La plateforme de soutien craint l'ouverture d'un campement sauvage à Bruxelles

04/11/15 à 20:31 - Mise à jour à 20:30

Source: Belga

La plateforme citoyenne de soutien aux réfugiés craint l'ouverture d'un campement sauvage en plein Bruxelles. Ses membres redoutent également que d'ici dimanche, 1.000 demandeurs d'asile se retrouvent à la rue dans la capitale, faute d'infrastructures pouvant les accueillir.

La plateforme de soutien craint l'ouverture d'un campement sauvage à Bruxelles

WTC III, 3 novembre 2015. © BELGA

"L'Office des étrangers a reçu aujourd'hui 150 demandeurs d'asile, 150 autres ont été reconvoqués le 13 novembre et 120 le 14 novembre. Il y a donc 270 personnes reconvoquées à héberger pendant 10 jours ainsi que les primo-arrivants qui vont débarquer.

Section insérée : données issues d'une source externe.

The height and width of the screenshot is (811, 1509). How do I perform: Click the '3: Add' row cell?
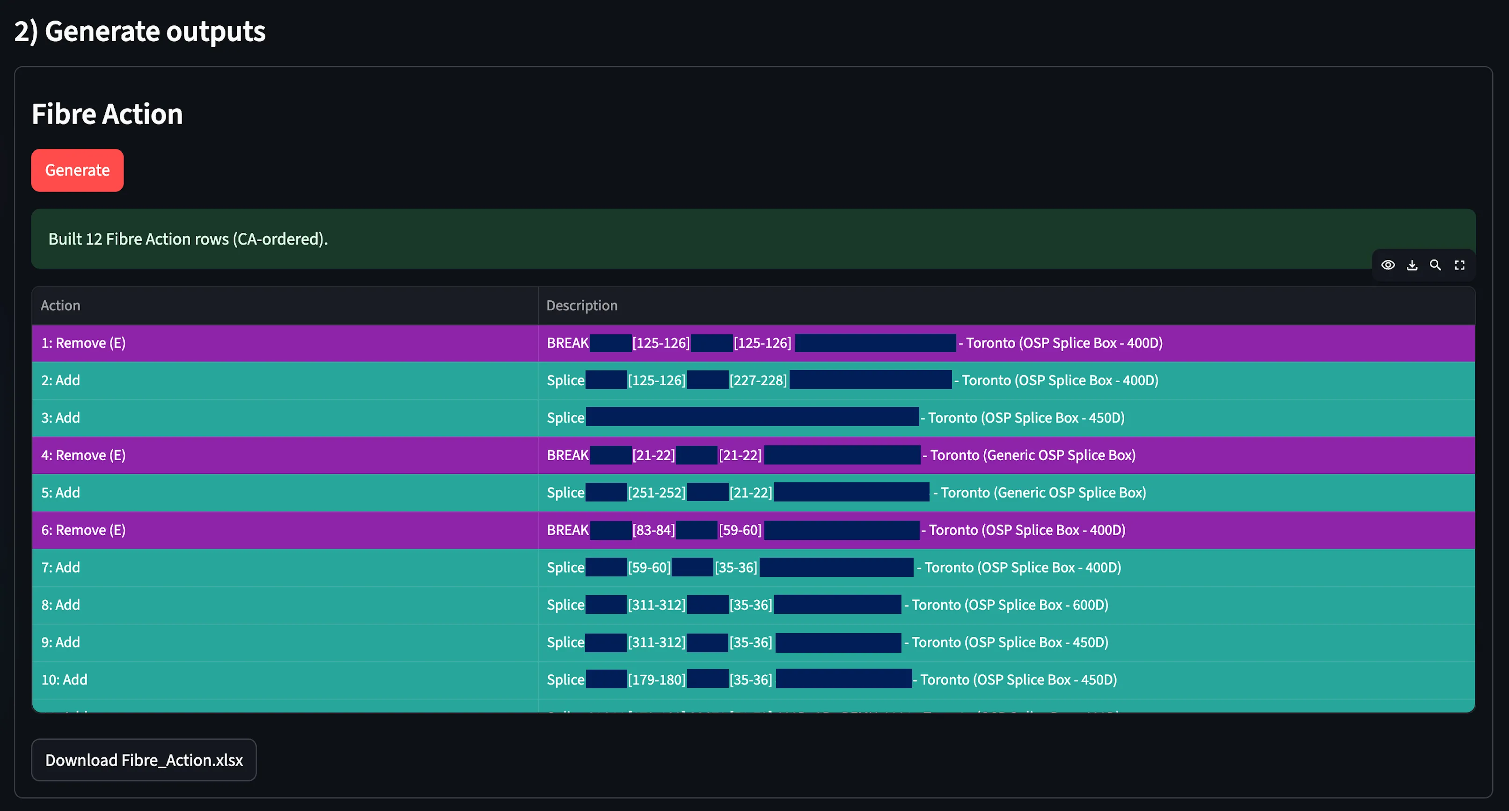tap(61, 418)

Si l'Office ne relève pas son taux d'enregistrement à 250 personnes par jour, il y aura un engorgement car le flux d'arrivée des réfugiés s'accélère.

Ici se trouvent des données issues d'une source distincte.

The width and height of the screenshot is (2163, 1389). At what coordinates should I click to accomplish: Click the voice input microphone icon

Nous craignons que le manque de places d'accueil disponibles pousse les gens à ouvrir une sorte de 'jungle' de Calais en plein Bruxelles", a indiqué Isabelle Capiaux, porte-parole de la plateforme. "A raison d'entre 100 et 120 réfugiés arrivant quotidiennement à Bruxelles depuis le week-end dernier, nous craignons qu'ils soient 1.000 d'ici dimanche et il est évidemment hors de question d'ouvrir, en plein mois de novembre, un campement similaire à celui du parc Maximilien. Tant les infrastructures de pré-accueil que d'accueil sont saturées. Les 500 places du WTC III initialement prévues comme places de pré-acceuil ont été transformées en places d'accueil, d'où le goulot d'étranglement qui en résulte", a-t-elle ajouté.

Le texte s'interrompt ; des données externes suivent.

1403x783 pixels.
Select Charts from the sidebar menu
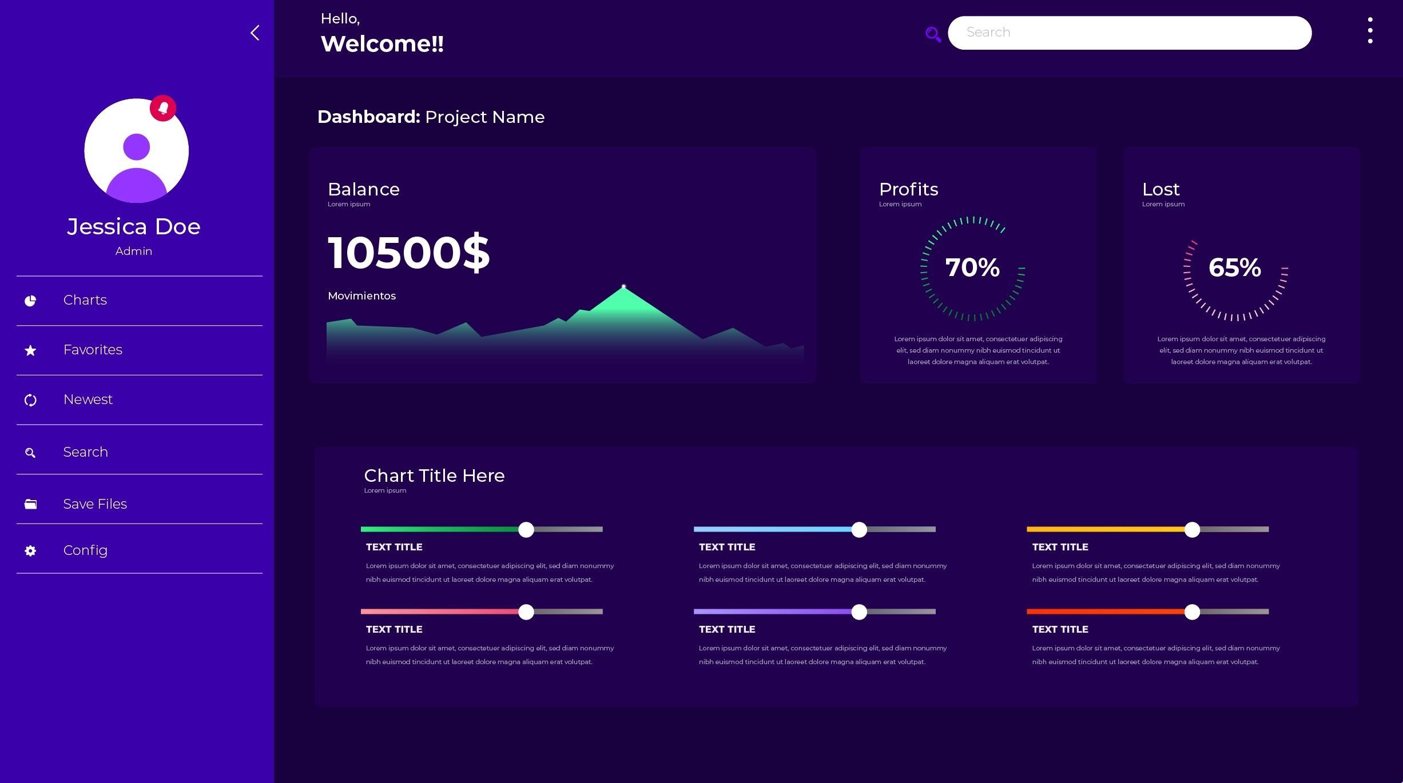tap(85, 300)
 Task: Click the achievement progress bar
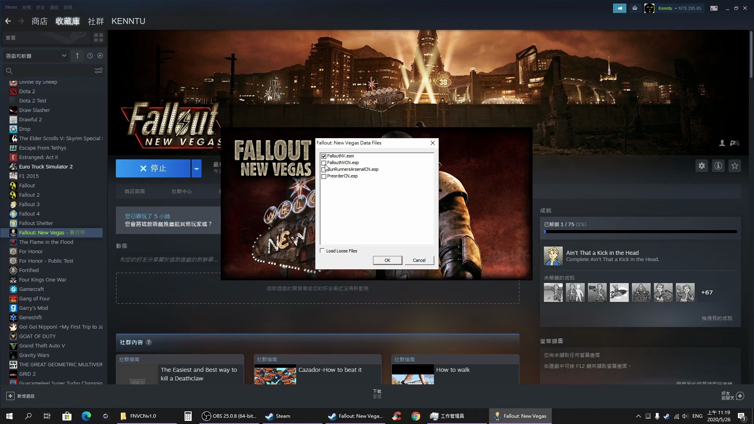pyautogui.click(x=640, y=231)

La plateforme demande l'ouverture d'un bâtiment d'au moins 1.000 places pour accueillir les demandeurs d'asile dans la capitale. "La nuit dernière, nous avons trouvé des alternatives dans des auberges de jeunesse, églises et familles d'accueil. L'hébergement alternatif n'est pas une solution durable. Nous constatons une négligence des autorités qui se reposent sur la société civile. Depuis le temps que les associations tirent la sonnette d'alarme, il ne peut s'agir d'un manque d'anticipation", a conclu véronique Thirionet, autre porte-parole de la plateforme.